What the task asks - Set down word for word the part of the passage below on corporate political contributions between "To comprehend the" and "fines for non-compliance.", inclusive.

Text passage -
════════════════

Legal Principles and Retrospective Effect

When a law is declared unconstitutional, it is considered void from its inception. The Supreme Court reaffirmed this in the CBI vs. R. R. Kishore case, stating that unconstitutional laws are non-existent from the date of their enactment.

This principle means the striking down of the 2017 amendments to Section 182 of CA 2013 has a retrospective effect, reverting the law to its pre-amended state from the date of the amendment itself. However, Article 20(1) of the Constitution provides a safeguard against retroactive criminal prosecution. No one can be convicted of an offence that wasn’t an offence at the time it was committed. Hence, actions taken in good faith under the amended provisions prior to the Supreme Court’s judgement on February 15, 2024, cannot be subjected to criminal liability.

Implications for Companies

The Supreme Court’s ruling has significant implications for companies, necessitating a return to the original disclosure requirements and contribution limits. Companies need to understand the following scenarios:

1. Electoral Bonds Purchased from 2017-18 to 2022-23:

   Companies that made disclosures under the amended provisions in their already prepared and published financial statements are protected from retrospective criminal liability. However, for financial years where statements are yet to be prepared, companies must comply with the unamended Section 182. This means they must disclose the names of the political parties to which contributions were made.

2. Electoral Bonds Purchased in 2023-24:

   Contributions made in the previous financial year up until the Supreme Court’s judgement must be disclosed in the financial statements for 2023-24. Companies are required to list the names of the political parties, adhering to the unamended disclosure requirements.

Evolution of Corporate Political Contributions Law

To comprehend the current legal position, it is essential to trace the historical development of laws governing corporate political contributions:

– 1956: The original Companies Act, 1956, did not regulate political contributions.

– 1960: The Companies (Amendment) Act introduced Section 293A, capping contributions and mandating disclosure of the recipient’s name.

– 1969: Amendments imposed a complete ban on corporate political contributions, with severe penalties for contravention.

– 1985: Contributions were permitted again under stricter conditions, including board resolutions and fines for non-compliance.

– 2013: CA 2013 incorporated the 1985 provisions with increased contribution caps and stricter penalties.

– 2017: The Finance Act removed the cap on contributions and relaxed disclosure requirements, paving the way for the EBS.

Supreme Court’s Decision and Its Consequences

The Supreme Court’s decision has far-reaching effects. The key takeaways include:

– Restoration of Original Provisions:

  The unamended Section 182 is reinstated, meaning companies must disclose political contributions transparently, including the names of recipients, and adhere to the 7.5% cap on contributions relative to their average net profits from the preceding three years.

– Bona Fide Compliance Protection:

  Actions taken in good faith under the amended provisions before the judgement date are protected from criminal liability. This protection ensures that companies are not penalised for following the law as it stood at the time.

– Immediate Compliance Requirements:

  Companies must immediately revert to the original disclosure requirements for any future political contributions and amend their financial statements accordingly for past contributions if not yet finalised.

════════════════

[Word and element location data]

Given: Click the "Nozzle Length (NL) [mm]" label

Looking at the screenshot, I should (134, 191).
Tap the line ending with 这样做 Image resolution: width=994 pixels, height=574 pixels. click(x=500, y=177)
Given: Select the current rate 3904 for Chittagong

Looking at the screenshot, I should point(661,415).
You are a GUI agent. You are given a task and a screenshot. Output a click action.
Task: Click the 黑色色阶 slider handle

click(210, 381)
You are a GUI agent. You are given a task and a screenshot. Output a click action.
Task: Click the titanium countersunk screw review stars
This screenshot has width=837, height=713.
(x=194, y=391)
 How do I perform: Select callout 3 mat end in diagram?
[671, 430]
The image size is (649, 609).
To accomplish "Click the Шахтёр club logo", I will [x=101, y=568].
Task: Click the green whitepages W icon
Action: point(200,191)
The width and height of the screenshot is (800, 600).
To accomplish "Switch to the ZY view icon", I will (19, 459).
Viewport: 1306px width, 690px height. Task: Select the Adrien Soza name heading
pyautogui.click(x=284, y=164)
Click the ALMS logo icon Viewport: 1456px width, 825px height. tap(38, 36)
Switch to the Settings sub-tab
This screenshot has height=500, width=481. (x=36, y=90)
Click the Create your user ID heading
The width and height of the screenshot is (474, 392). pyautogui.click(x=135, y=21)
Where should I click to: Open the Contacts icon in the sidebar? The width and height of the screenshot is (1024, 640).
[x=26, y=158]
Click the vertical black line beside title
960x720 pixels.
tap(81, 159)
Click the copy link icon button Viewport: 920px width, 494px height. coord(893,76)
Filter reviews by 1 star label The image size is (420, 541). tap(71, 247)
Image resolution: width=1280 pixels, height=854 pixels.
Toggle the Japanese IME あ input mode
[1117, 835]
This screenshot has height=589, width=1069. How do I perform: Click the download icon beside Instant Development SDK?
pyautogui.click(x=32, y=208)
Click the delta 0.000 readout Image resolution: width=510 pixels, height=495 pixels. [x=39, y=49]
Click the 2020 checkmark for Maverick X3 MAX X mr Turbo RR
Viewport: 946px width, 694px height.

════════════════

Right answer -
To comprehend the current legal position, it is essential to trace the historical development of laws governing corporate political contributions:

– 1956: The original Companies Act, 1956, did not regulate political contributions.

– 1960: The Companies (Amendment) Act introduced Section 293A, capping contributions and mandating disclosure of the recipient’s name.

– 1969: Amendments imposed a complete ban on corporate political contributions, with severe penalties for contravention.

– 1985: Contributions were permitted again under stricter conditions, including board resolutions and fines for non-compliance.